Puis, il se rendit à Bucarest, où il rencontra les voyageurs écossais Andrew Bonnar et Robert MacCain, prêtres et missionnaires de l’Église d’Écosse. Ils lancèrent en son nom une campagne de collecte de renseignements et d’information religieuse chrétienne (la Mission Belaz), dans le plus grand kibboutz juif des communautés israéliennes d’Europe de l’Est et du Moyen-Orient, y compris la Palestine et l’Égypte. Lorsqu’on leur demandait pour quelle raison avait-il entrepris un tel voyage, ils répondirent : ” Il [le Rav Bibas] nous a signifié que son voyage était pour le bien de son Peuple humilié, pour voir ce qu’il pouvait faire pour eux”. Les deux missionnaires vinrent à son auberge, accompagnés du banquier juif Shmuel Hillel ou il se rencontrèrent pour la première fois le lundi de Rosh Hashana 5599 (10 septembre 1839). De Bucarest, le Rav Bibas se rendit à Vienne, puis à Leipzig, où il tenta sans succès de faire imprimer deux de ses manuscrits. Il s’est ensuite rendu à Londres, où il a apparemment tenté de rencontrer Sir Moshe Montefiore.

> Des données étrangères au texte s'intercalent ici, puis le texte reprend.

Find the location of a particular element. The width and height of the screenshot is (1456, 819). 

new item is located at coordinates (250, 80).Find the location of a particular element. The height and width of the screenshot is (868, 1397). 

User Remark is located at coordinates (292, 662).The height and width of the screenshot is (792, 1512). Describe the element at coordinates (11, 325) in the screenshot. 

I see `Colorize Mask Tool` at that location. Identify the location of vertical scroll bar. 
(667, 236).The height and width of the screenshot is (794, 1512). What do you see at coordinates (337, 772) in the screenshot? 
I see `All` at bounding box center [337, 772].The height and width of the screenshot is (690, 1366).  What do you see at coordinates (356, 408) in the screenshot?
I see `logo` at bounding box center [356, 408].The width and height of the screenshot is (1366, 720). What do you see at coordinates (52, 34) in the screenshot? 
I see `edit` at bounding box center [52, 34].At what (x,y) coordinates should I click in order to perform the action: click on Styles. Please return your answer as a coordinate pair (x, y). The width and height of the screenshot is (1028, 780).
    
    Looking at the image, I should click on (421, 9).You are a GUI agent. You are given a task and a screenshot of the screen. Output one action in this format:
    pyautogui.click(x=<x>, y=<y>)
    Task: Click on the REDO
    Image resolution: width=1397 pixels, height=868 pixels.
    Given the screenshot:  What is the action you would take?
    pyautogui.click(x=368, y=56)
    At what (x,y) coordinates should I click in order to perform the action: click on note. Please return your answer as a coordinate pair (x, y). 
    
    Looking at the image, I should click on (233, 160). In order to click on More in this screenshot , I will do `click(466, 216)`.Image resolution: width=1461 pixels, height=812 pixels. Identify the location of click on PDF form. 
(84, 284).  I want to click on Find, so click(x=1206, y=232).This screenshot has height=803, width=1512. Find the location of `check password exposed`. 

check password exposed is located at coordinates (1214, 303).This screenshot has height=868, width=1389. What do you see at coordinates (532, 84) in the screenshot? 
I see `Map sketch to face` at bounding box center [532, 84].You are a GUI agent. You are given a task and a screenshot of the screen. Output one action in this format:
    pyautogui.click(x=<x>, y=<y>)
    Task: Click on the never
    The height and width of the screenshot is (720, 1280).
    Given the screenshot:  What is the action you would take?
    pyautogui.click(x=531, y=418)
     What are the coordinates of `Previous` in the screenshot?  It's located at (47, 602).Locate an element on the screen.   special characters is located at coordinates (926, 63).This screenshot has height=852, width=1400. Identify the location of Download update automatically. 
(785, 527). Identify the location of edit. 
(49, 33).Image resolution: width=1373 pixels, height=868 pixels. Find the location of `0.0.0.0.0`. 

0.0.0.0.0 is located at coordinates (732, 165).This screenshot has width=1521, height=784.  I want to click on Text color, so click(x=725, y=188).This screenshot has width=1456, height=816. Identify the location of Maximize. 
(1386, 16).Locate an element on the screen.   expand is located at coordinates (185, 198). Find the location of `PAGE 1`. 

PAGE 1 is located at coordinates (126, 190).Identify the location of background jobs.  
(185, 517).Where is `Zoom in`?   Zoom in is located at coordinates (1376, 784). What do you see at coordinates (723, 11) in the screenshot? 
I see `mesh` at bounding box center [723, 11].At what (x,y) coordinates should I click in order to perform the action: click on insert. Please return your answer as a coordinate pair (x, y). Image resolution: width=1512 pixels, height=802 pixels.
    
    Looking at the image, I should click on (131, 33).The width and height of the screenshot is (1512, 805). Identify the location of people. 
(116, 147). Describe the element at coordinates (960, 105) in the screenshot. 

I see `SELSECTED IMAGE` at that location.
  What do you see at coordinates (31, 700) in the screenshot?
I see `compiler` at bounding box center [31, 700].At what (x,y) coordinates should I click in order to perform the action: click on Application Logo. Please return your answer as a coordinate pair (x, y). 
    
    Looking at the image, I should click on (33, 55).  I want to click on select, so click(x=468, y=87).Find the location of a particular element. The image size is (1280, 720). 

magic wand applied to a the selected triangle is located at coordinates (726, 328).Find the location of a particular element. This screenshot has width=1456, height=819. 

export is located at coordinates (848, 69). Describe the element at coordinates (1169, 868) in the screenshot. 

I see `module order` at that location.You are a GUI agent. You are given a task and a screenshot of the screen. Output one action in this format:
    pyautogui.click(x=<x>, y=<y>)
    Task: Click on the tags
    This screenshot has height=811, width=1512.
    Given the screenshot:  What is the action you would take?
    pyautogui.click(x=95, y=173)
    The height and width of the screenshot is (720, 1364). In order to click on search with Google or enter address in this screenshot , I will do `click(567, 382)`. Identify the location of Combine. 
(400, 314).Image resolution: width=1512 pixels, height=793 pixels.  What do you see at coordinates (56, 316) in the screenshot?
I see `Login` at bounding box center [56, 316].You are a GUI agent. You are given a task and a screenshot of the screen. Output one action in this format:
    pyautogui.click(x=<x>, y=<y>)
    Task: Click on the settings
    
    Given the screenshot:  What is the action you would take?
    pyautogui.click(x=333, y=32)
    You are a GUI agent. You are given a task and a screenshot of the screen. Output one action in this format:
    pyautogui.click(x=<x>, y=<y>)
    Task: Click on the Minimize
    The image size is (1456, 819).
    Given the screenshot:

Une lettre de Corfou parvint au Rav, à sa résidence de Livourne, le 16 mai 1841. Les dirigeants de la communauté ont demandé son retour et ont même envoyé l’un des piliers de la communauté, Menahem Romano, pour le supplier. Le 21 septembre 1841 (6 Tichri 5600), le Rav Bibas retourna à Corfou et devint le grand rabbin de toute la communauté juive locale.
En 1851, son épouse décède. Cet événement amer a apparemment précipité son projet d’immigrer en Israël. Ainsi, une décennie après le début de son second mandat, il a informé la communauté de Corfou de son profond désir de mettre fin à son poste et d’immigrer en Israël. il réalisa son rêve et s’installa en Terre d’Israël, accompagné de ses nombreux livres.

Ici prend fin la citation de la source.